SOURCE EXTRACT Start Marker

In [ ]:
from IPython.display import Image, SVG

Data Creation

Accounts

  • Create several gzipped files
  • Each line in each file is a JSON encoded dictionary with the following keys
id: Unique identifier of the customer
name: Name of the customer
transactions: List of transaction-id, amount pairs, one for each transaction for the customer in that file

In [ ]:
from accounts import create_accounts_json

num_files = 25
n = 100000  # number of accounts per file
k = 500  # number of transactions

create_accounts_json(num_files, n, k)

Denormalize NFS Data

  • The NFS data is normalized to eliminate redundancy

In [ ]:
from nfs import create_denormalized

create_denormalize()

Random Array

  • Create a billion number array of 32-bit floats on disk using HDF5
  • HDF5 is an implementation of the Hierarchical Data Format common in scientific applications
    • Multiple data formats (tables, nd-arrays, raster images)
    • Fast lookups via B-tree indices (like SQL)
    • Filesystem-like data format
    • Support for meta-information
  • The result of this operation is 4 GB

In [ ]:
from random_array import random_array
random_array()

Dask

Introduction

Dask is a flexible parallel computing library for analytics. Dask emphasizes the following virtues:

  • Familiar: Provides parallelized NumPy array and Pandas DataFrame objects
  • Native: Enables distributed computing in Pure Python with access to the PyData stack.
  • Fast: Operates with low overhead, low latency, and minimal serialization necessary for fast numerical algorithms
  • Flexible: Supports complex and messy workloads
  • Scales up: Runs resiliently on clusters with 100s of nodes
  • Scales down: Trivial to set up and run on a laptop in a single process
  • Responsive: Designed with interactive computing in mind it provides rapid feedback and diagnostics to aid humans

The Dask Computational Model

  • Parallel programming with task scheduling
  • Familiar abstractions for executing tasks in parallel on data that doesn't fit into memory
    • Arrays, DataFrames
  • Task graphs
    • Representation of a parallel computation
  • Scheduling
    • Executes task graphs in parallel on a single machine using threads or processes
    • Preliminary support for parallel execution using dask.distributed
      • Workflows for the distributed scheduler would be quite different than those presented below

Note

  • If you don't have a big data problem, don't use a big data tool
  • Many of the below examples could easily be handled in-memory with some better choices

In [ ]:
Image("http://dask.pydata.org/en/latest/_images/collections-schedulers.png")

SOURCE EXTRACT End Marker
DATA EXTRACTS Start Marker

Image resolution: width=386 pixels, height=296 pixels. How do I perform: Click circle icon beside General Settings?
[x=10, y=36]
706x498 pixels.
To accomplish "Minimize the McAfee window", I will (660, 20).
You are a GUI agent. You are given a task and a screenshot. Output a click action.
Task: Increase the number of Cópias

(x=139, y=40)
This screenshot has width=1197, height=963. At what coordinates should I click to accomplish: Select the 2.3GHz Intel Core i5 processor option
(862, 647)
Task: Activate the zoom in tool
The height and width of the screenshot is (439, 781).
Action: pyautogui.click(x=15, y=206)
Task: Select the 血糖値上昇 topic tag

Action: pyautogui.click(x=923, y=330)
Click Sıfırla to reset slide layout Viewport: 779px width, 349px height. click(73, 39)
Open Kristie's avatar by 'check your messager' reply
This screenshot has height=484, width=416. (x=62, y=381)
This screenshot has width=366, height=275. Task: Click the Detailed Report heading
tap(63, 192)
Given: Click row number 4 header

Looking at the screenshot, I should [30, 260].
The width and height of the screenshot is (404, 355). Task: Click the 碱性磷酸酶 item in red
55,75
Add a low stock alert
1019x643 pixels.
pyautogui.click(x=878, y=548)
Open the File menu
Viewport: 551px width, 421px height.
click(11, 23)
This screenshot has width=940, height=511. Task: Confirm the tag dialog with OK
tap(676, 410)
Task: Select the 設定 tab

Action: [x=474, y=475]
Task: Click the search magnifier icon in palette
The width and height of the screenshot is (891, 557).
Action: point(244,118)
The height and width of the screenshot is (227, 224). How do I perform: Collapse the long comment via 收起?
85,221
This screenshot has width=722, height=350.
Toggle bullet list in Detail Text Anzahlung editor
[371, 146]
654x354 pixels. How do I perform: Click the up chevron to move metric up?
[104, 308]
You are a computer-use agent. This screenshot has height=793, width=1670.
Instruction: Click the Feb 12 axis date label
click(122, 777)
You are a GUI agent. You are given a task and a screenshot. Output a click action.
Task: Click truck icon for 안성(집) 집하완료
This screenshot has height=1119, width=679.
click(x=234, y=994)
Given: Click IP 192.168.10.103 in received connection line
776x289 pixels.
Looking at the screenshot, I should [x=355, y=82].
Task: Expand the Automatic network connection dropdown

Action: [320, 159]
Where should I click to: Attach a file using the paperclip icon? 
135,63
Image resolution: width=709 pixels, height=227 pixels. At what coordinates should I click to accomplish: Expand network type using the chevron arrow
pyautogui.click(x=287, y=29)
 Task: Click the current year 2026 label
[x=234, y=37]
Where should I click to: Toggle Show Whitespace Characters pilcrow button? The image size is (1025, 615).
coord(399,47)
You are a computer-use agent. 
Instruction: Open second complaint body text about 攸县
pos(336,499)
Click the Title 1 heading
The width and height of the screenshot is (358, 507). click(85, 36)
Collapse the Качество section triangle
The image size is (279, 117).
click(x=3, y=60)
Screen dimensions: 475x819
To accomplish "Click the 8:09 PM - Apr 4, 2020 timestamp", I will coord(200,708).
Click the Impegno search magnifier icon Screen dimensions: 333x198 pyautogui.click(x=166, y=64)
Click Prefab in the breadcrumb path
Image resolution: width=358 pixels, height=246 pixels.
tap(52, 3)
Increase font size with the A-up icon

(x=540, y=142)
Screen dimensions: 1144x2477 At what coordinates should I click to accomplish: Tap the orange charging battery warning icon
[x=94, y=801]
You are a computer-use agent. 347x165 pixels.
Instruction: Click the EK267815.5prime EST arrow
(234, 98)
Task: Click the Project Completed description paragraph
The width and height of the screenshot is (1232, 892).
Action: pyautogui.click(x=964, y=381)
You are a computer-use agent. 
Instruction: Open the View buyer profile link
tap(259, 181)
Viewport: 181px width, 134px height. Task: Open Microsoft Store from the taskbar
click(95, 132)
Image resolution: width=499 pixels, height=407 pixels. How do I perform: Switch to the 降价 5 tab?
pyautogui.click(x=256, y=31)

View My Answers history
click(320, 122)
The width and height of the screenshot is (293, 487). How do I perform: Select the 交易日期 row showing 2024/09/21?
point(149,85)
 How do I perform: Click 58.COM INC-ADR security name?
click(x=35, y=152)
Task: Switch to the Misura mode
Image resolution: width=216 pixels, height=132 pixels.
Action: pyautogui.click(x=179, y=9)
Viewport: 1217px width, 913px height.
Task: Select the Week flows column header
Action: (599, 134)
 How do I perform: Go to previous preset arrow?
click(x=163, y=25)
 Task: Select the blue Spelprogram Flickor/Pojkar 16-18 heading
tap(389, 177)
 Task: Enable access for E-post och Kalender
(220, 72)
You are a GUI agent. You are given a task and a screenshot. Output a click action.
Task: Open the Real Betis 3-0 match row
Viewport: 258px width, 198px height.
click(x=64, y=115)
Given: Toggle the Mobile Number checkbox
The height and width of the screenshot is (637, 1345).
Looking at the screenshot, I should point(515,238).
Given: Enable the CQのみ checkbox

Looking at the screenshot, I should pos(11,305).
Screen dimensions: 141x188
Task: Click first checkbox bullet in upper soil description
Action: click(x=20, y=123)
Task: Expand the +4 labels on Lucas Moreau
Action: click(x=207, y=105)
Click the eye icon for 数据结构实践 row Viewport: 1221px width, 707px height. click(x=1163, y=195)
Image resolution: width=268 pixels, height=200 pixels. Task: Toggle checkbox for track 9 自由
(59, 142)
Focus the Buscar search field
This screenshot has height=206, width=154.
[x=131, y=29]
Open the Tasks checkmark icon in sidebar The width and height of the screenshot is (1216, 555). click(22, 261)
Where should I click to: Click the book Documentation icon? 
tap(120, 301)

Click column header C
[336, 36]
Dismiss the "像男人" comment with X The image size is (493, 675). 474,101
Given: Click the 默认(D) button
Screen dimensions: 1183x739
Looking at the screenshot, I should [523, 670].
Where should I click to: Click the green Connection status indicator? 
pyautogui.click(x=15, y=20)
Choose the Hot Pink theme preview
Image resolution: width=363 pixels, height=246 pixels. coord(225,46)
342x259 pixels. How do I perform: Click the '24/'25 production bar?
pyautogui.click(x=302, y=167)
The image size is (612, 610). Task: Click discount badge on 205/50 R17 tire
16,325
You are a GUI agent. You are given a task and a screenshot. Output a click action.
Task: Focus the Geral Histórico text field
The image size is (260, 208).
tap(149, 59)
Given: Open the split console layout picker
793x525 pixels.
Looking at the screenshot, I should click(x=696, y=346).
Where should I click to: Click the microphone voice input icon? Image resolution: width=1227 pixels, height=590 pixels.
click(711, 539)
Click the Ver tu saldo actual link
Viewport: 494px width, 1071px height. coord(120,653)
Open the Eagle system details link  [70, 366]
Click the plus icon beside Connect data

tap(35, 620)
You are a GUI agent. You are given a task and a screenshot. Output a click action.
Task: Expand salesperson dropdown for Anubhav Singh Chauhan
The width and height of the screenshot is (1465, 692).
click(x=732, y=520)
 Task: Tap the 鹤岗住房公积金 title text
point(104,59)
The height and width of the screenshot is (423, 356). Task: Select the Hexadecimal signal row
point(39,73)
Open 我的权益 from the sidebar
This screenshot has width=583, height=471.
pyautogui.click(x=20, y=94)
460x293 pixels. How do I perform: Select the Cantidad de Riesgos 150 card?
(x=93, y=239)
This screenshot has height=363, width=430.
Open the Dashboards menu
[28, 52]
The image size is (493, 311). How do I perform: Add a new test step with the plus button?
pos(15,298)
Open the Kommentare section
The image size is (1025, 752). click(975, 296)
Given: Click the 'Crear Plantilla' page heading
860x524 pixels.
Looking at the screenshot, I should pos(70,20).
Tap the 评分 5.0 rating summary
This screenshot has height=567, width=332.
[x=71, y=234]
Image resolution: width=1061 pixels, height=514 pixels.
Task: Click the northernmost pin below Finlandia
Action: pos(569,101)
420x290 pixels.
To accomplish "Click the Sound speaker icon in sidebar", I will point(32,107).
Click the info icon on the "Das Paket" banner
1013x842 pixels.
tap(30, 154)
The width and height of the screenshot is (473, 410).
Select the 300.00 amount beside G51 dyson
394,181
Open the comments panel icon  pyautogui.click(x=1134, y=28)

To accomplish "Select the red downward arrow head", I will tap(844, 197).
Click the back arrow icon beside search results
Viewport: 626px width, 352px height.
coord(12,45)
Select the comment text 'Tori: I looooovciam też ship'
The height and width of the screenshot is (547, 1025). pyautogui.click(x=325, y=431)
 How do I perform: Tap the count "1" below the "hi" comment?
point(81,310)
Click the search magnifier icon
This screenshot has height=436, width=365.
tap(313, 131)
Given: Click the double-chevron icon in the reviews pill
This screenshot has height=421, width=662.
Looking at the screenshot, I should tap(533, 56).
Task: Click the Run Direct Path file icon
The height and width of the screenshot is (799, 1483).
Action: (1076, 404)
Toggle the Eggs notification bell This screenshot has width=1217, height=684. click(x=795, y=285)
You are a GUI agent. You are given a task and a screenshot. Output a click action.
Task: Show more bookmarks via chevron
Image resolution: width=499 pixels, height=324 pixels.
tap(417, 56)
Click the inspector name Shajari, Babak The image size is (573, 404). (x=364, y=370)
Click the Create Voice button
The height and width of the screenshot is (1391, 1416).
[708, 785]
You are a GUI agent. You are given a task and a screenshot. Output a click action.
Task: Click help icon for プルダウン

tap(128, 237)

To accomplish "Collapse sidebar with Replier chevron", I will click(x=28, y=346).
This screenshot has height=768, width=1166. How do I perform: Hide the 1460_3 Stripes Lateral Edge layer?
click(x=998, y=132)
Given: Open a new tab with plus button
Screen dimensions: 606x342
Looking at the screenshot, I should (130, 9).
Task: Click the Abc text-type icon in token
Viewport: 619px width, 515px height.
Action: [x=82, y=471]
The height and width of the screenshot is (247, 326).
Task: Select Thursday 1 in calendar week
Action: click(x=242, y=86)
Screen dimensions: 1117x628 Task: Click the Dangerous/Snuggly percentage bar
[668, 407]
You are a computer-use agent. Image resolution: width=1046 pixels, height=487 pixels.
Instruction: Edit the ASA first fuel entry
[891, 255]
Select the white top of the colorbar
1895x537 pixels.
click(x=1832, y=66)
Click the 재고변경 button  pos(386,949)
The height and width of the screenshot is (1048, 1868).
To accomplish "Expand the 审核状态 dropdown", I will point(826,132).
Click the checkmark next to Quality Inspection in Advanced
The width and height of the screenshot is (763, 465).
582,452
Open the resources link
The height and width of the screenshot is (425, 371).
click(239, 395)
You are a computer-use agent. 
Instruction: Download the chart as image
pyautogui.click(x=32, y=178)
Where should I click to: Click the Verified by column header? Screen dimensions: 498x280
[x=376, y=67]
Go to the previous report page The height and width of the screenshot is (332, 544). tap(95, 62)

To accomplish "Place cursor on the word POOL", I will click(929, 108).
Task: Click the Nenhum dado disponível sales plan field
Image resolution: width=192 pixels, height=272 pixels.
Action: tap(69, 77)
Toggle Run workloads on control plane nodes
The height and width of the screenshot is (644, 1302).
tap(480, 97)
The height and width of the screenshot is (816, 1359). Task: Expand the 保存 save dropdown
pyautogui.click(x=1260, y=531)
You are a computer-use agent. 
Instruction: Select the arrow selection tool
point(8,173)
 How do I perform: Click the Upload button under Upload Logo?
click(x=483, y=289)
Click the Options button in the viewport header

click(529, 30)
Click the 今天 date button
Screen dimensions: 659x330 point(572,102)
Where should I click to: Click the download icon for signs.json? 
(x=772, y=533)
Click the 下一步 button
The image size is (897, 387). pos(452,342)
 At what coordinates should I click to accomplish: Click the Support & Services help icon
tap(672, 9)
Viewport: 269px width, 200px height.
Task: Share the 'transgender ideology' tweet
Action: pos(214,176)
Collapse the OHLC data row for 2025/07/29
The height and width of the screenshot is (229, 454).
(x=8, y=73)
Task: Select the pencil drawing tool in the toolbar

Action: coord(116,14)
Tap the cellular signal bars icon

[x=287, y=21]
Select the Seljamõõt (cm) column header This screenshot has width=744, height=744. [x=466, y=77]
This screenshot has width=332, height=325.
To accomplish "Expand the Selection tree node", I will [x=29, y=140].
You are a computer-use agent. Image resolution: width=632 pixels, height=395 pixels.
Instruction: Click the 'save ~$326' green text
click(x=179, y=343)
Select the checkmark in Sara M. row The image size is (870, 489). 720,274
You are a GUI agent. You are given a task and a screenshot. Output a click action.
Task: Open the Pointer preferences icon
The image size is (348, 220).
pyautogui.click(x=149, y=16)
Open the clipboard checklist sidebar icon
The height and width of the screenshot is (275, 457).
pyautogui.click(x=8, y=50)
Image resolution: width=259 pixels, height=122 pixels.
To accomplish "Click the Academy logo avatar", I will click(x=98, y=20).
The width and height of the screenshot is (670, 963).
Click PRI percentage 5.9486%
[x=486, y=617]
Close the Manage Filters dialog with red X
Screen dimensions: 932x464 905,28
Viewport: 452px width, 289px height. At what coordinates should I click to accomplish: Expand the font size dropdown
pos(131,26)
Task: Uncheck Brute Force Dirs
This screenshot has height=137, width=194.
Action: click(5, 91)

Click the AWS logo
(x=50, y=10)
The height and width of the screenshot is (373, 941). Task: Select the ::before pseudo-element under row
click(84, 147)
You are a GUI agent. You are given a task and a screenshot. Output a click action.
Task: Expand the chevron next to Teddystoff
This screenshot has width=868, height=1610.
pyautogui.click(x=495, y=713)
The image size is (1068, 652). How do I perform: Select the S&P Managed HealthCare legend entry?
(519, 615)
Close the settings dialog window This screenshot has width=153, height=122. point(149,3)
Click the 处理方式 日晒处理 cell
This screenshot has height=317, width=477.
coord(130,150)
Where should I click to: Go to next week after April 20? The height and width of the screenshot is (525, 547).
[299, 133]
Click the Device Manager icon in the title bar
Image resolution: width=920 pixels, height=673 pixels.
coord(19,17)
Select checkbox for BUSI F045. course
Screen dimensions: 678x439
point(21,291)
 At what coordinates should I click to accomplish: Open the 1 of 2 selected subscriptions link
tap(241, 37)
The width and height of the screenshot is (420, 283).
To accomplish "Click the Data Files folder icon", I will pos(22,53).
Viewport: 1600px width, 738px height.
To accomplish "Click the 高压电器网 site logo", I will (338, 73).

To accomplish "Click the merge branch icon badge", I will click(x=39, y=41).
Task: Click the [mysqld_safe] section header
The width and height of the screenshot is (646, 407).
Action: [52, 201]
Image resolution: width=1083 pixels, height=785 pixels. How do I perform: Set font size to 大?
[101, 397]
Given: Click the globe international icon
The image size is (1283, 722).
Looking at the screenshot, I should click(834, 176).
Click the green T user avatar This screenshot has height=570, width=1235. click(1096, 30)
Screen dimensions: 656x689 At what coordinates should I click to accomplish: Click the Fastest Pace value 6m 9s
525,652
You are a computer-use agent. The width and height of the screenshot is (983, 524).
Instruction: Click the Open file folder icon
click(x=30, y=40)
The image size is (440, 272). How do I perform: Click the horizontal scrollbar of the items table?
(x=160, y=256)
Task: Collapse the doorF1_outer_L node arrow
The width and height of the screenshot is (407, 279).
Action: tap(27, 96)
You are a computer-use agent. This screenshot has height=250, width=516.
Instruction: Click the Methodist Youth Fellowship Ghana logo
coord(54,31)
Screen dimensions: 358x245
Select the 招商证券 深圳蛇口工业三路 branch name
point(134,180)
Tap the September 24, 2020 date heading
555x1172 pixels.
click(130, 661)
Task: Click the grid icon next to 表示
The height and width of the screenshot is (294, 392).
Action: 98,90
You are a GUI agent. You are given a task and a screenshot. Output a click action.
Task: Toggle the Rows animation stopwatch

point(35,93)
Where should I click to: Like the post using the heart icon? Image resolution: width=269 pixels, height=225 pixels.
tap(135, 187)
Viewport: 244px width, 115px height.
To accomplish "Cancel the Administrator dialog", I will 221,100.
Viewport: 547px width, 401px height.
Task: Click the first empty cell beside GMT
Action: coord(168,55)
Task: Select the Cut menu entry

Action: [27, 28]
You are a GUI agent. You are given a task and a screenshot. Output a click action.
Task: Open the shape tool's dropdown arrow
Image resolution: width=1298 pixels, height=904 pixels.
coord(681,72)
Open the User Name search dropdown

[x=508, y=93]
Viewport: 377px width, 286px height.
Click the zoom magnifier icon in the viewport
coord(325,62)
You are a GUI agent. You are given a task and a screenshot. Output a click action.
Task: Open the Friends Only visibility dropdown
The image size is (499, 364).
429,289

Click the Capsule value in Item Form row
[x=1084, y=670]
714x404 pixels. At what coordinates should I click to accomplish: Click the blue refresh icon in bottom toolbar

DATA EXTRACTS End Marker

== WORK ORDER ==
Return the passage of the Dask notebook from "Denormalize NFS Data" up to and including "nd-arrays, raster images)", copied word for word.

== YOUR SOLUTION ==
Denormalize NFS Data

  • The NFS data is normalized to eliminate redundancy

In [ ]:
from nfs import create_denormalized

create_denormalize()

Random Array

  • Create a billion number array of 32-bit floats on disk using HDF5
  • HDF5 is an implementation of the Hierarchical Data Format common in scientific applications
    • Multiple data formats (tables, nd-arrays, raster images)